Field monitoring and numerical analysis of Tsing Ma suspension bridge temperature behavior

It is important to take into account the effect of temperature in assessing the structural condition of bridges. However, very few quantitative studies have examined the temperature behavior of large-scale bridges because of their large size and complicated configuration. This paper, for the first time, investigates the temperature distribution and associated responses of a long-span suspension bridge - the 2132-m-long Tsing Ma Bridge - through a combination of numerical analysis and field monitoring. With appropriate assumptions, fine finite element models of a deck plate, section frame, and bridge tower are constructed to facilitate thermal analysis.
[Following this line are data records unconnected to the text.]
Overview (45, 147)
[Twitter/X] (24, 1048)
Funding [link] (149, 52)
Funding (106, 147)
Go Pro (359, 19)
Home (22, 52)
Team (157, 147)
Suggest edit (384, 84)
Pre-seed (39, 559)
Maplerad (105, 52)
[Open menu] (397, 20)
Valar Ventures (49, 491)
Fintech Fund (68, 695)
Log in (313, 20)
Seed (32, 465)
With ambient temperature measurements and a solar radiation model, the time-dependent temperature distribution within each of these components is calculated through transient heat transfer analysis. The numerical results are verified by comparing them with field monitoring data on temperature distribution and variation at different times and in different seasons. The temperature data are then input into the structural model of the whole bridge to obtain the displacement and strain responses of various bridge components, with a good level of agreement being achieved between the bridge responses and the monitoring data. This exercise verifies both the accuracy of the analytical method employed and the effectiveness of the monitoring system installed on the bridge. The study shows that integrating numerical analysis with field monitoring data provides for a thorough understanding of the temperature behavior of long-span bridges.